While we can’t give everything away (even though we know you’d like us to!), we’d really love to answer some of your questions …

Will Pottermore be available in multiple languages?
Yes. Initially, Pottermore will be available in English, French, German, Italian and Spanish. We are aiming to introduce more languages in the future – including Japanese and Korean later this year. You’ll be able to keep track of language availability here on the Insider.

Will Pottermore be free?
Yes, access to Pottermore will be completely free; you won’t have to pay anything to use the site. The Pottermore Shop will have items in it that you’ll be able to buy, but choosing to purchase something – or not – won’t affect your progress through the story as the Shop sits outside of the online reading experience.

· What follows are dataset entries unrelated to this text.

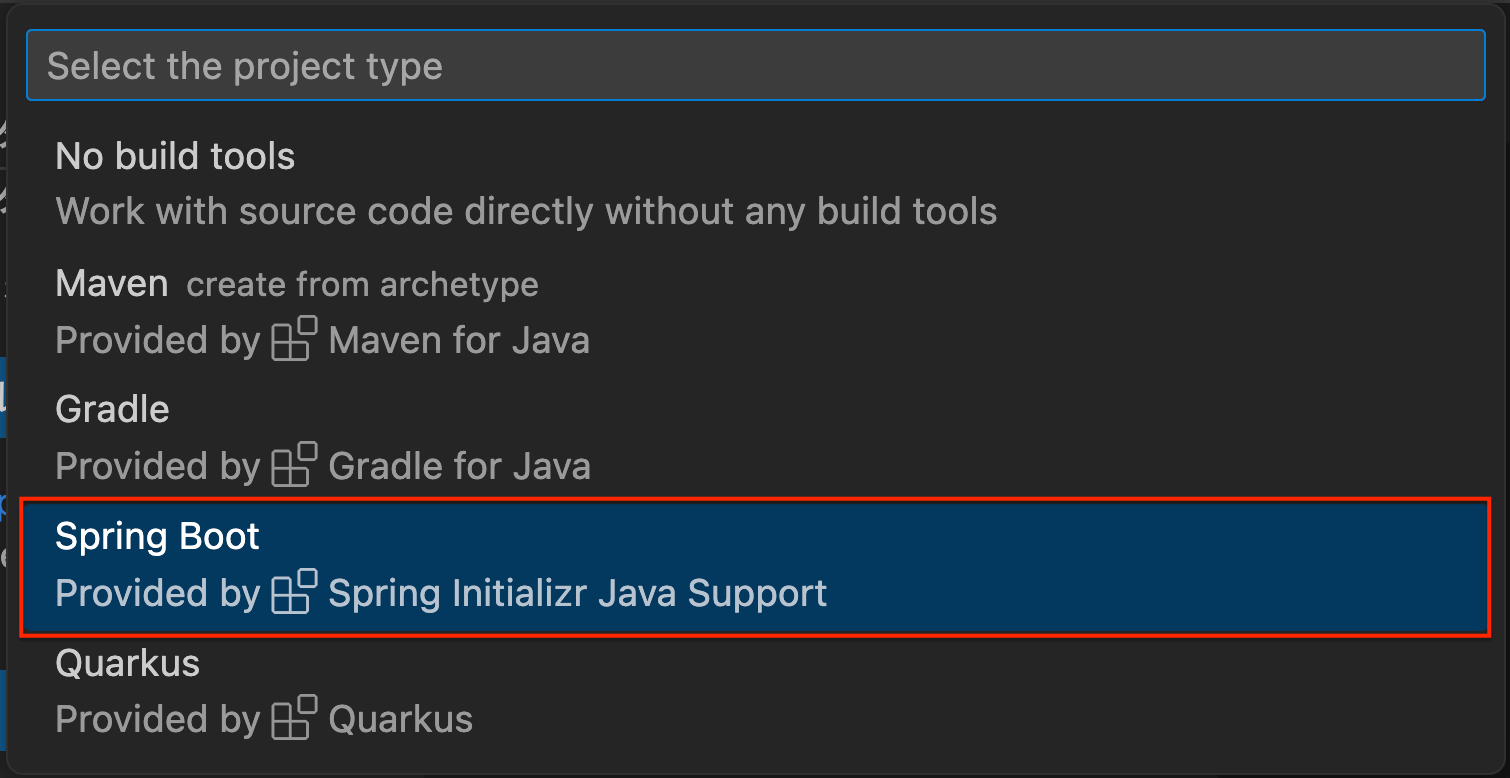The image size is (1510, 778).
Task: Click 'Provided by' text under Maven
Action: 158,340
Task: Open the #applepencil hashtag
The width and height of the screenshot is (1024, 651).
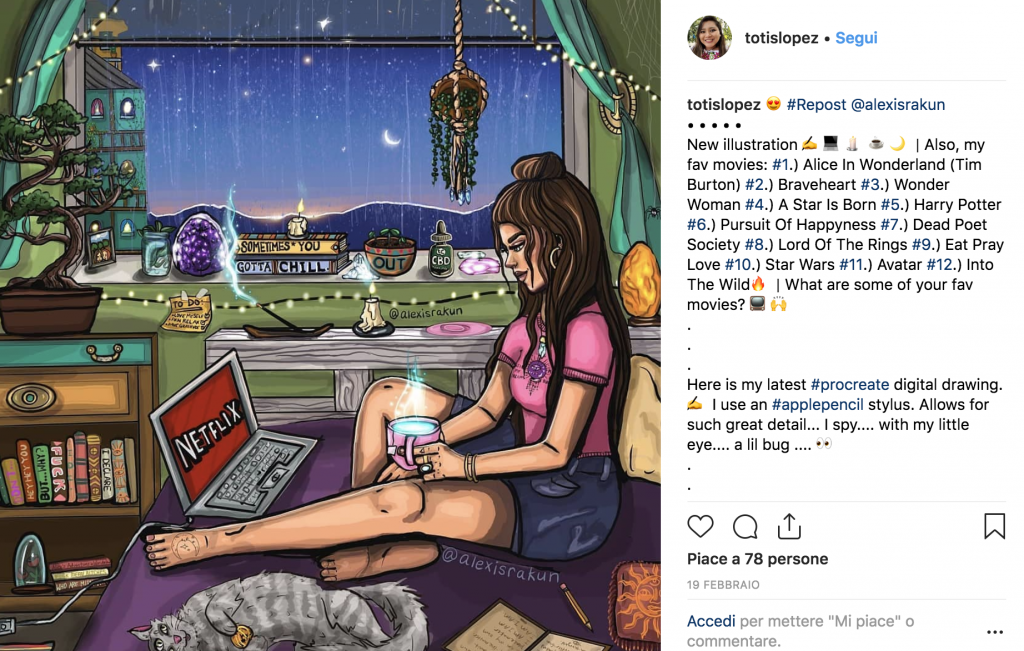Action: (x=817, y=405)
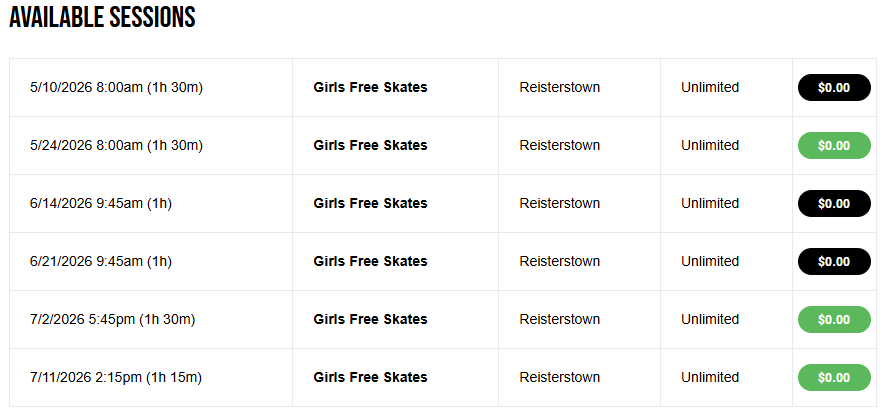Open Girls Free Skates for 6/14/2026 session
Image resolution: width=883 pixels, height=411 pixels.
pyautogui.click(x=370, y=204)
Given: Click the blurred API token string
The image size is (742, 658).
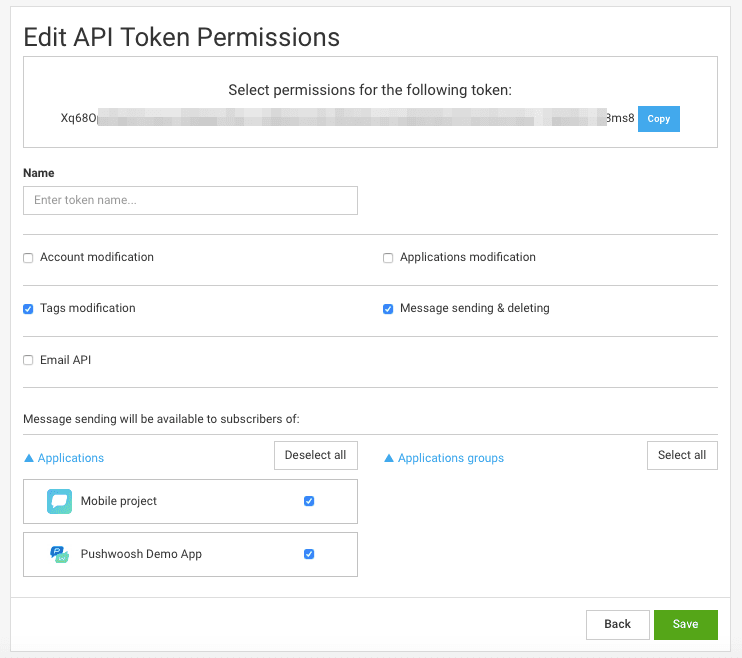Looking at the screenshot, I should tap(347, 118).

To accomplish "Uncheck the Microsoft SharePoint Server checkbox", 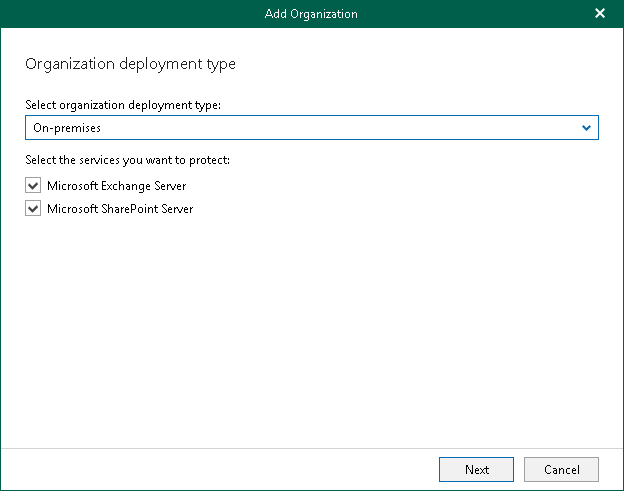I will (34, 209).
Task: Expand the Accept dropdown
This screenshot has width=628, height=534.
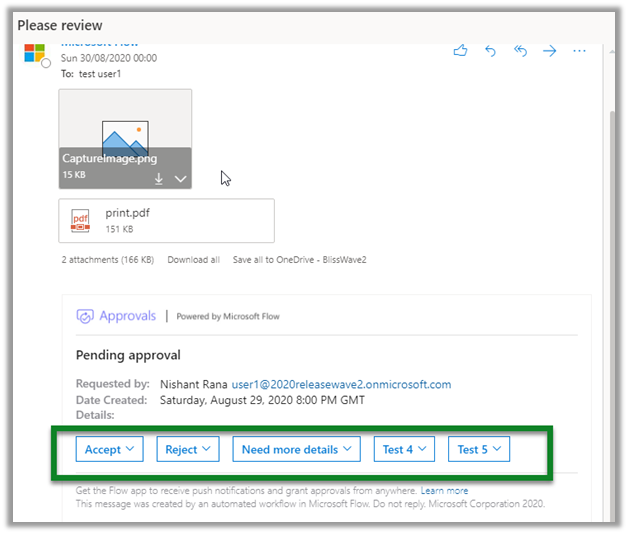Action: point(110,450)
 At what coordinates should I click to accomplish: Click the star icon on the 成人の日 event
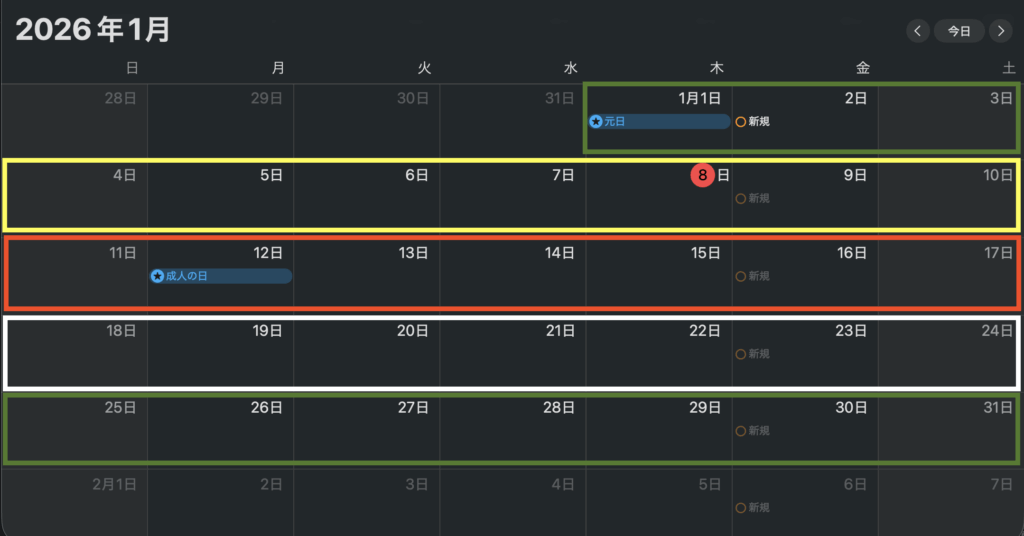(157, 275)
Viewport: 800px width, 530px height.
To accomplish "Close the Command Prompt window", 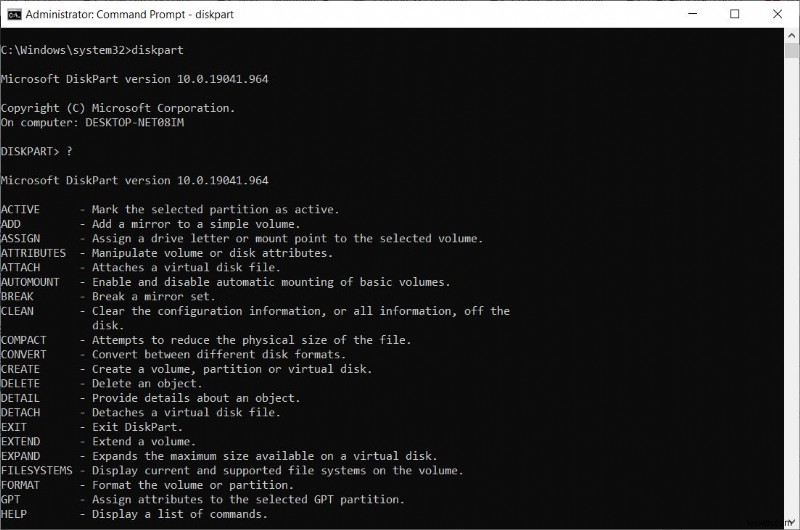I will click(780, 14).
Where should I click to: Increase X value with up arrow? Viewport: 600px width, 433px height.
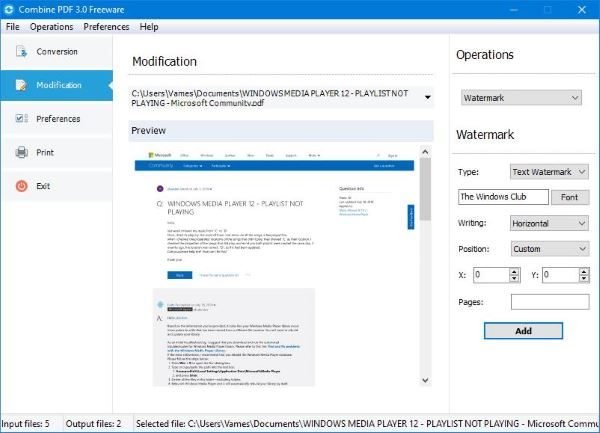click(514, 271)
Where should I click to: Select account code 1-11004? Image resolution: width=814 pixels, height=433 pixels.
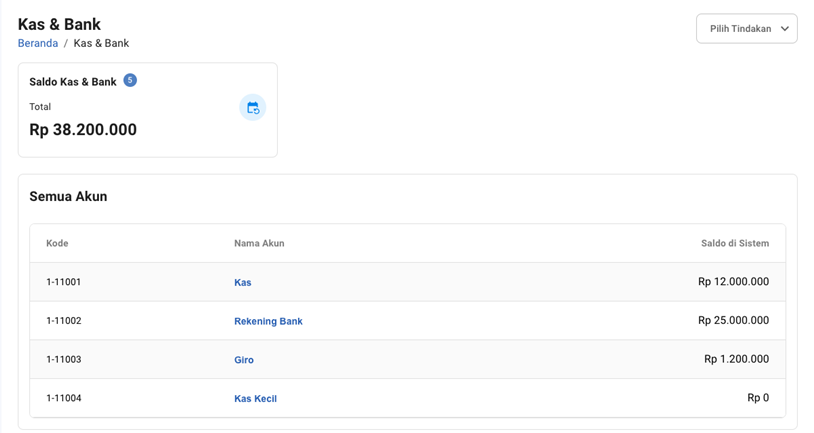[64, 398]
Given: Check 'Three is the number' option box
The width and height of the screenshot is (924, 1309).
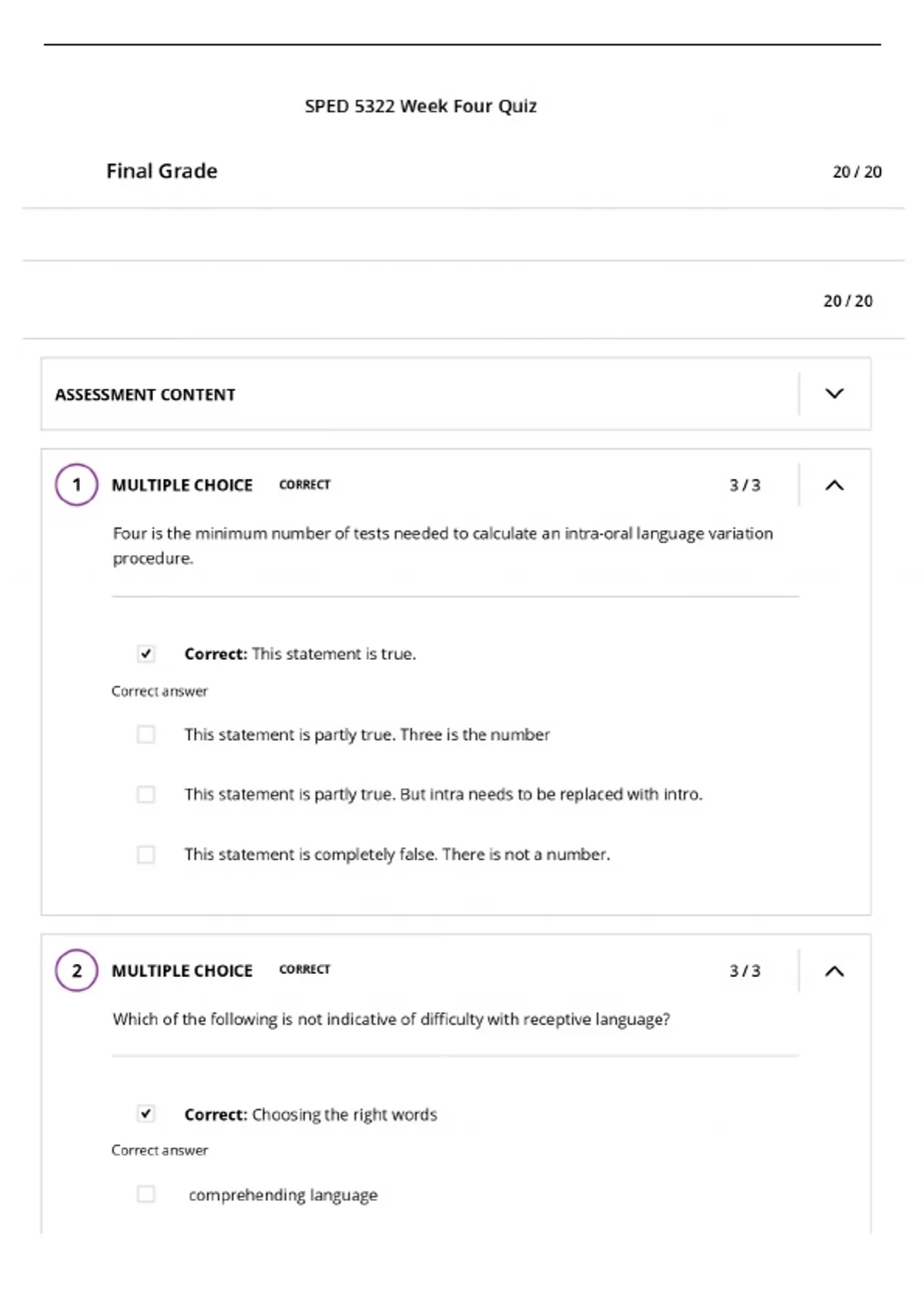Looking at the screenshot, I should [x=146, y=735].
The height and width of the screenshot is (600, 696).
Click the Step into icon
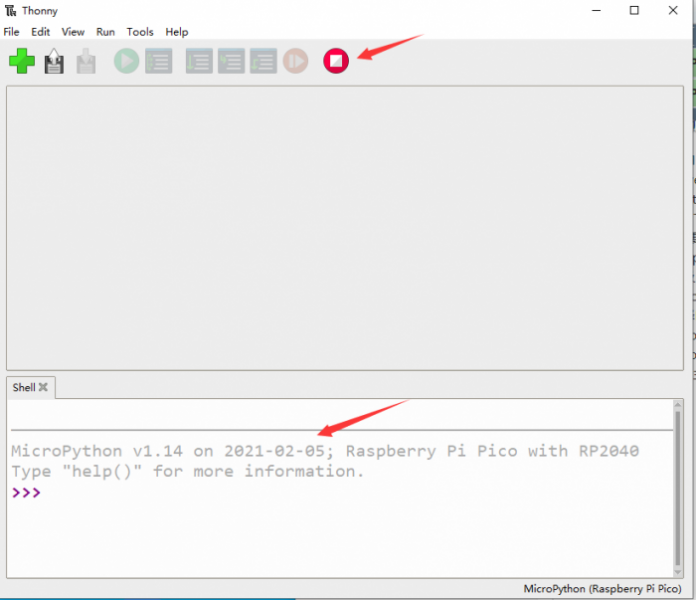click(231, 62)
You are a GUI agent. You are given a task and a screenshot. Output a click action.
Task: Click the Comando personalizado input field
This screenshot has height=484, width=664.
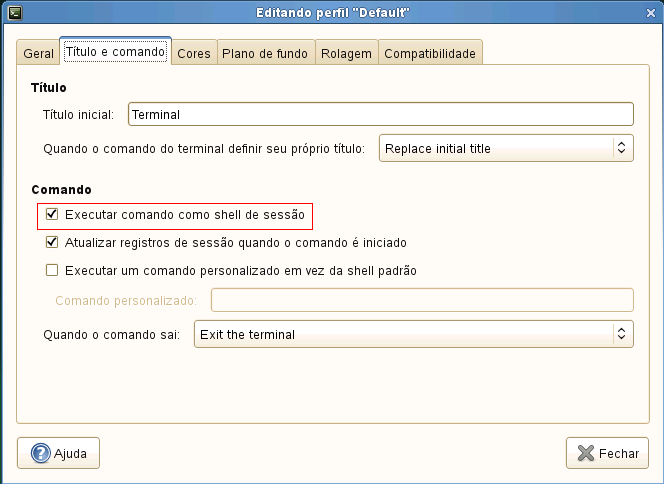[x=421, y=300]
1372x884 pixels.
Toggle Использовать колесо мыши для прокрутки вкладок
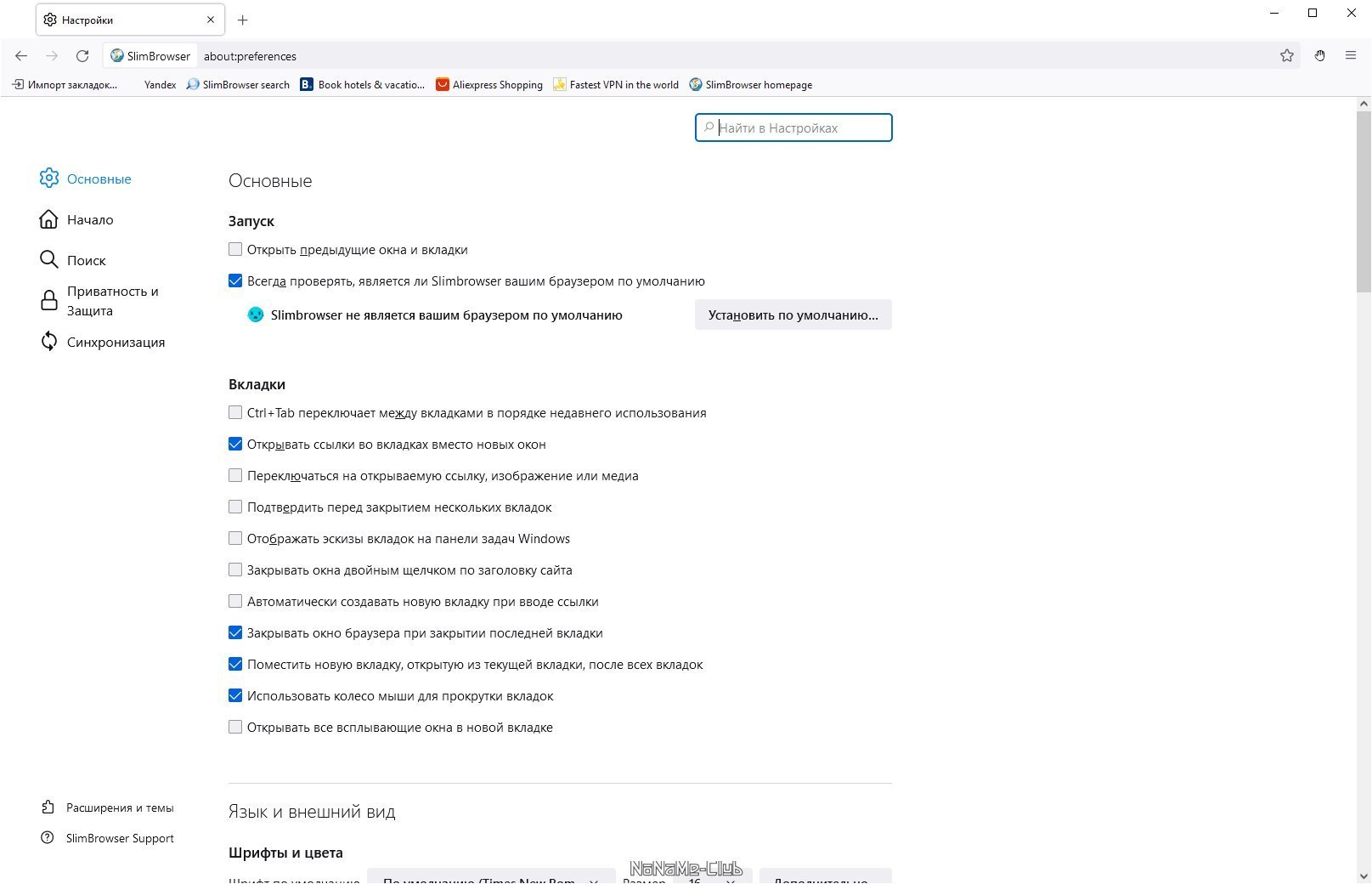(235, 696)
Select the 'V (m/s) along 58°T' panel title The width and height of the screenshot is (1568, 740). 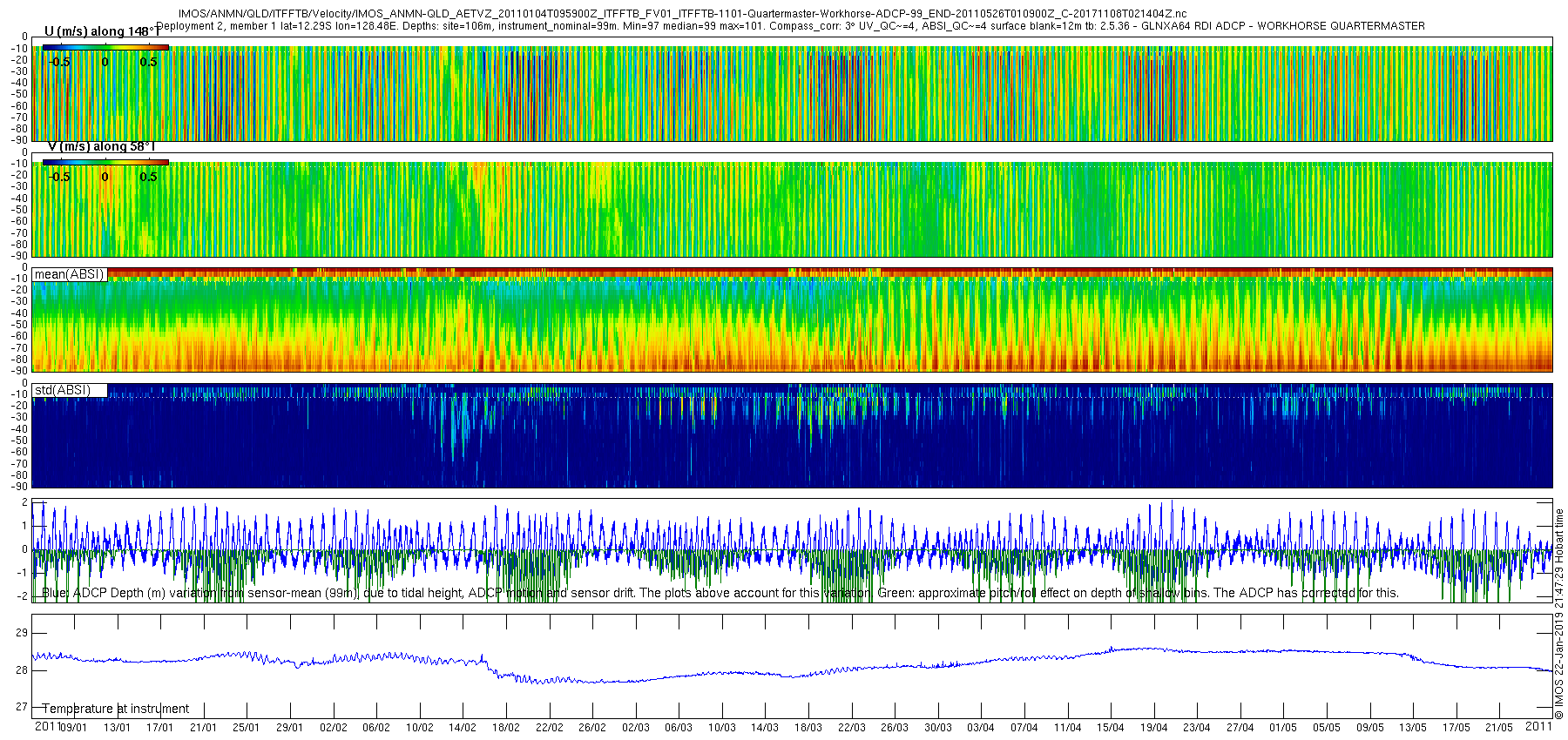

Can you please explain what you mean by ‘online reading experience’? How much will I, as a Pottermore user, be able to affect the story? After all, hasn’t Harry’s story already been told?
The best way to think of Pottermore is as an interactive, illustrated companion to the books. J.K. Rowling wanted to create a site where her stories could live on and where readers could explore them in a new way. In addition to discovering new material from J.K. Rowling about Harry’s world, you’ll be able to interact with key story Moments (the Sorting Hat sequence, for example) and upload your own comments, thoughts and artwork for all the characters, objects and places that you come across.

So Pottermore isn’t a massively multiplayer online role-playing game like World of Warcraft, or a social network game like Farmville?
No. While there will be some simple games you can play (you’ll be able to brew potions, for example), Pottermore is very much about the books: being able to experience Harry’s story in a new way and discover all the additional information that J.K. Rowling has written.

Isn’t there a House Cup that we compete for by earning points?
Yes, there is. As you progress through the story you’ll also be able to earn house points – and once you get to the end of the first book you can carry on earning points to help your house win the House Cup.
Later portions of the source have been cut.